The sequence data is loaded only when it is needed.
- channel(channel: str = None) Channel
Returns the channel with the specified name. If the channel name is not specified, the default channel is returned.
- Parameters
channel (str, optional) – Channel name. Defaults to None.
- Returns
Channel
- Return type
- channels() List[str]
Returns a list of channel names in the sequence.
- Returns
List of channel names
- Return type
List[str]
- frame(index)
Returns the frame with the specified index in the sequence as a Frame object.
- Parameters
index (int) – Frame index
- Returns
Frame
- Return type
- groundtruth(index=None)
Returns the groundtruth object. If the index is specified, the object is returned as a Region object. If the sequence contains more than one object, an exception is raised. If more objects are present, this method ignores special objects.
- Parameters
index (int, optional) – Frame index. Defaults to None.
- Returns
Groundtruth region
- Return type
- property height
Returns the sequence height.
- metadata(name: str = None, default=None)

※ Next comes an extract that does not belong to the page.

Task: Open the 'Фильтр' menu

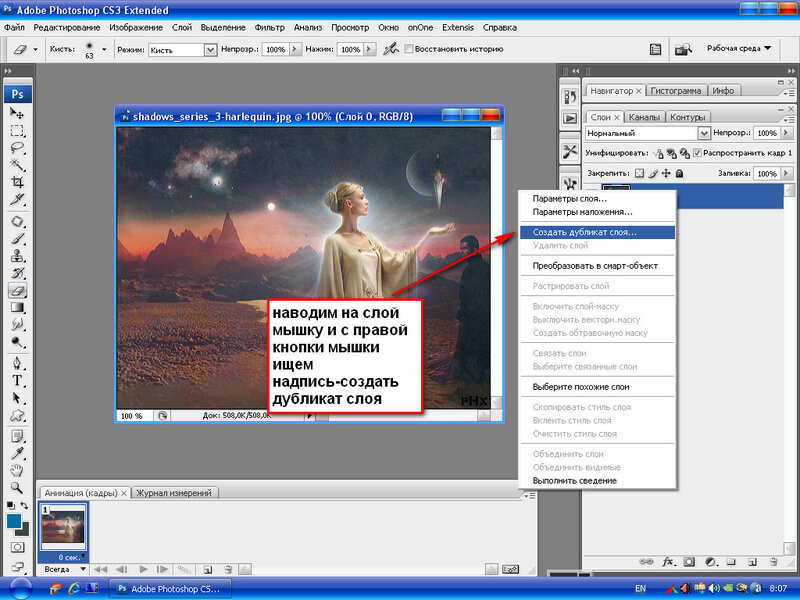Action: 270,27
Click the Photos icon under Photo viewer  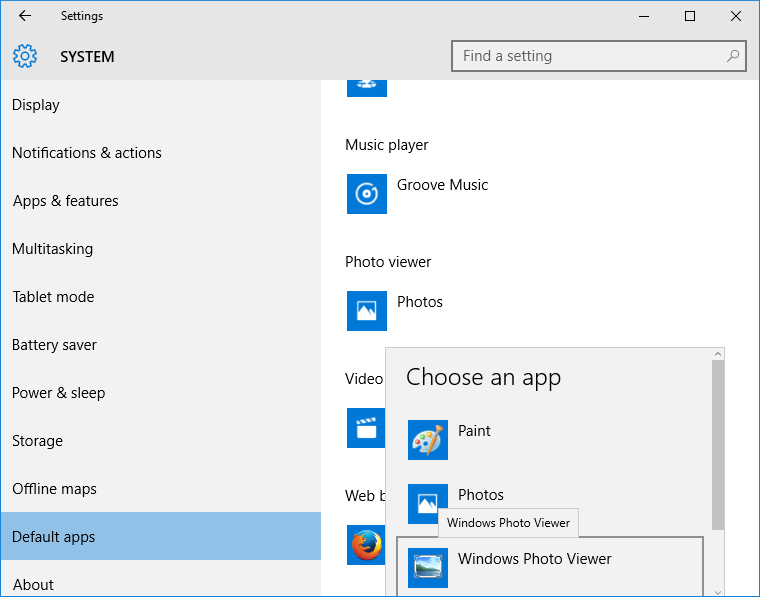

Returns the metadata value with the specified name.
- Parameters
name (str, optional, if None, returns the entire metadata dictionary) – Metadata name
default (object, optional) – Default value. Defaults to None.
- Returns
Metadata value
- Return type
object
- object(oid, index=None) Region
Returns the object with the specified id. If the index is specified, the object is returned as a Region object.
- Parameters
oid (str) – Object id
index (int, optional) – Frame index. Defaults to None.
- Returns
Object region
- Return type
- objects() List[str]
Returns a list of object ids in the sequence.
- Returns
List of object ids
- Return type
List[str]
- property size
Returns the sequence size as a tuple (width, height)
- Returns
Sequence size
- Return type
tuple
- tags(index: int = None) List[str]
Returns a list of tags in the sequence. If the index is specified, only the tags that are present in the frame with the specified index are returned.
- Parameters
index (int, optional) – Frame index. Defaults to None.
- Returns
List of tags
- Return type
List[str]
- values(index: int = None) List[float]
Returns a list of values in the sequence. If the index is specified, only the values that are present in the frame with the specified index are returned.
- Parameters
index (int, optional) – Frame index. Defaults to None.
- Returns
List of values
- Return type
List[float]
- property width
Returns the sequence width.
- class vot.dataset.Channel
Abstract representation of individual image channel, a sequence of images with uniform dimensions.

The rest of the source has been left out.